In response to Moonrat's curiosity.....
I've always wanted a family, so I wasted no time in starting one, getting married right after finishing high school. The plan was to get married, continue working and start college. Life had other plans though. Two months into it, I was pregnant and sick as a dog, husband lost his job, yada yada yada....
So anyway, by the time I was 19 I'd been married for a year, was a new mother and waiting tables to make ends meet. I kept telling myself it was only temporary. But year after year, kids I'd gone to school with would come into the diner after a night out in the clubs and give me the update on how great college was...all the crazy parties...then before long, all the great jobs they landed with their degrees.
"So what's new with you," they'd ask. "Written that great American novel yet?"

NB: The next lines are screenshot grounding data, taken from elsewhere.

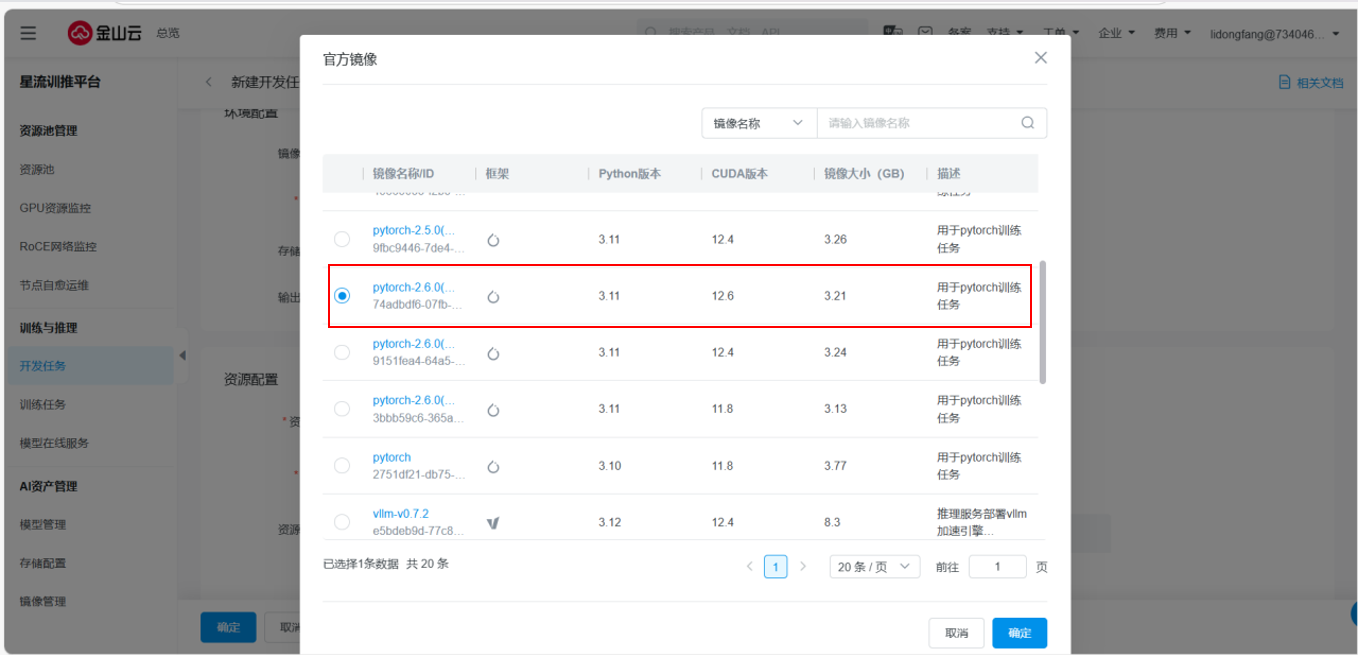Open the 费用 dropdown in the top bar
The width and height of the screenshot is (1358, 655).
click(x=1172, y=33)
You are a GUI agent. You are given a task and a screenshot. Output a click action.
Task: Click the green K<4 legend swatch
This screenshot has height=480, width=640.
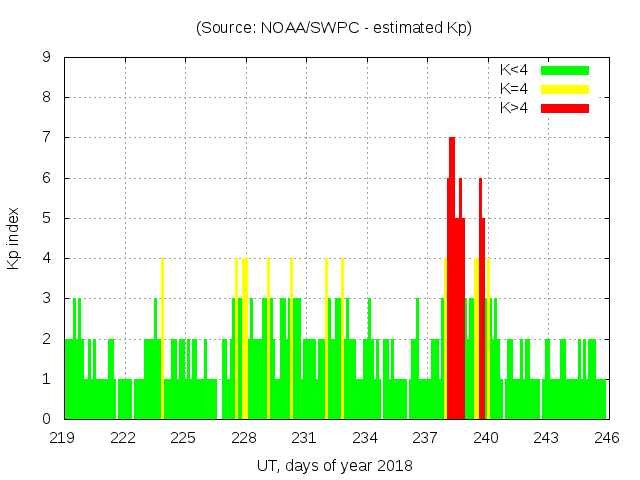coord(565,70)
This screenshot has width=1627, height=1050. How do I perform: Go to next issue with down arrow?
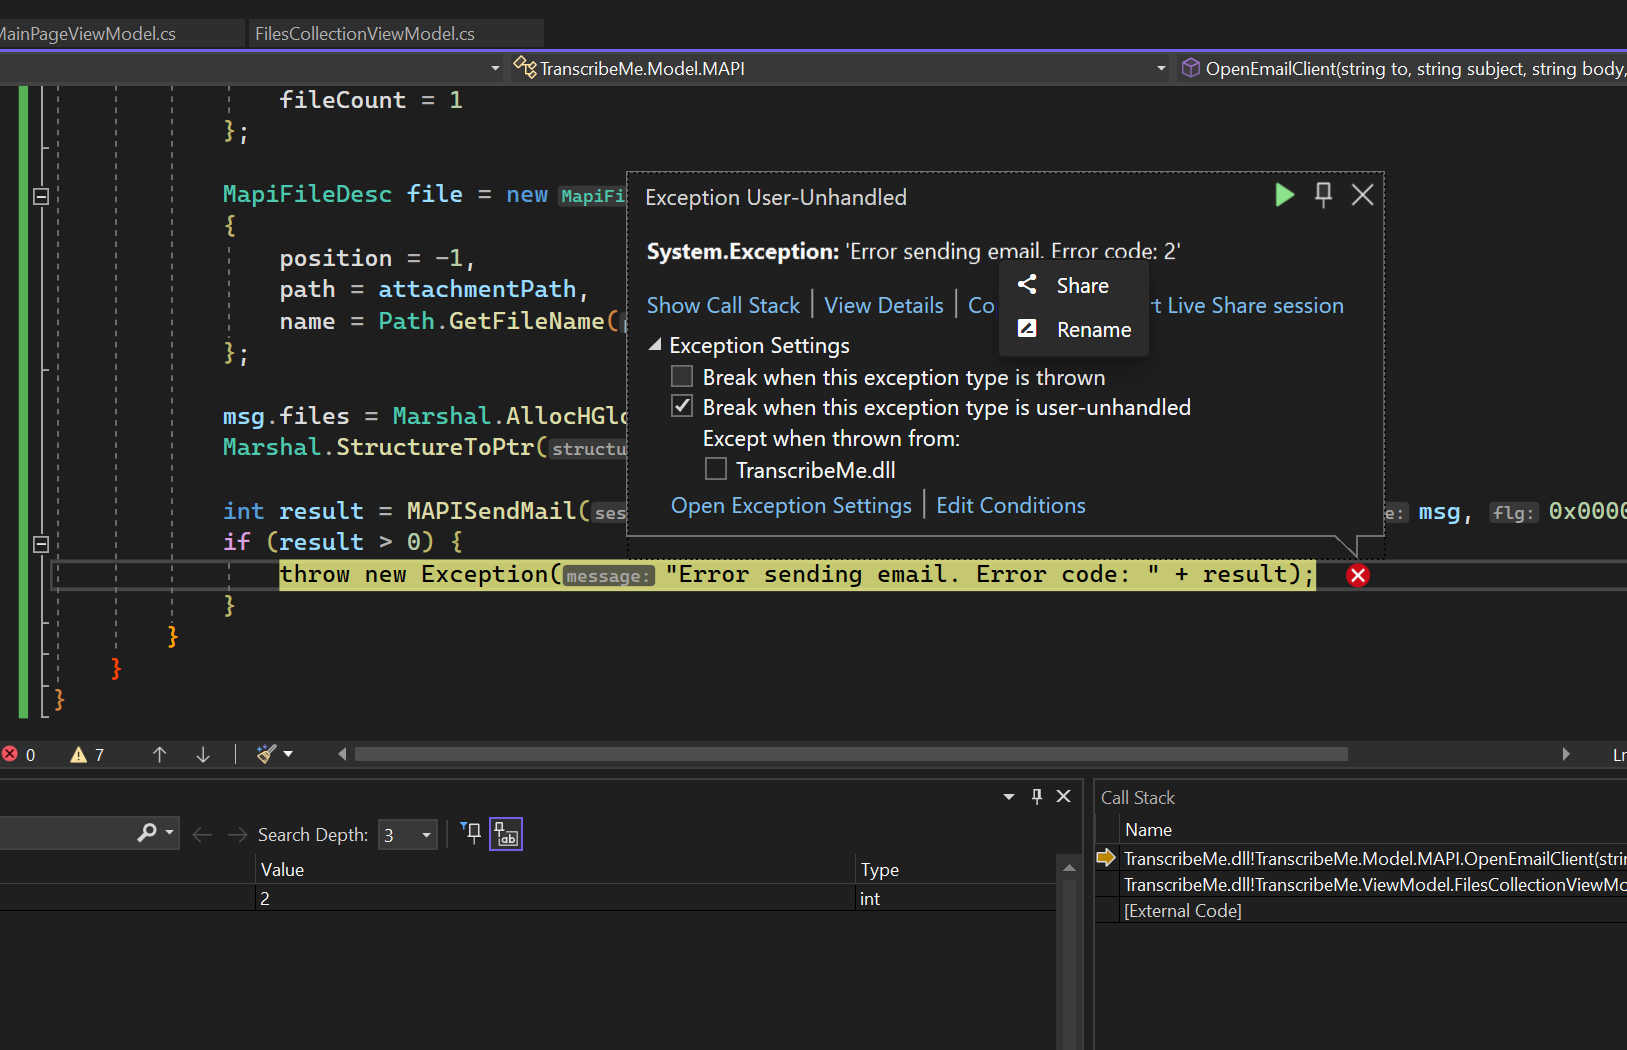click(203, 755)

I'd always cringe, knowing they had no interest in the fact that my son was growing up, the car had only broken down once and we'd managed to make rent. I hated to tell them that unless you counted the lines scribbled on napkins or scraps of register tape, I hadn't written much of anything, much less the great American novel. I guess that's what always bothered me about people having such high expectations of me, it seemed I was forever letting someone down.
After I turned down countless invitations to go out partying because I had to work, or had to get home to the baby, or simply didn't have the money, folks finally just quit asking. (As if it wasn't bad enough that I'd turned down the same invitations during high school cause I had to work or was going to a debate tournament!)
Before I knew it, I was 23, still waiting tables in the same greasy little diner, had a four-year-old son and was a widow. Life was not going at all as I had planned.
I worked in a doctor's office for a couple years after that before I was able to talk a newspaper into giving me a job writing. I went to my 10-year class reunion, ready to answer that dreaded question, "so, what's new with you?"
"Well, my son is halfway grown and I'm the editor of a small town paper and yes, we own our own home."
Others in the room were still unmarried, worried they'd never get married or have kids or be able to even afford a family and home on top of their student loans and credit card debt. They were living in tiny apartments and a lot of them had moved back in with their parents.
"Want to go out for drinks after this," several of them asked.
I just grinned and shook my head. No, I needed to go pick up my son so we could go home.
How young is too young? Hell if I know. When I was 19, 20 years old, I desperately wished I had no responsibilities, nothing keeping my feet firmly rooted to the ground. Ten years later, I'm thinking I only have seven more years before my son is 18. While so many of the folks I went to school with will still be changing diapers or checking homework, I'll be going out for drinks and I may just be old enough to appreciate it!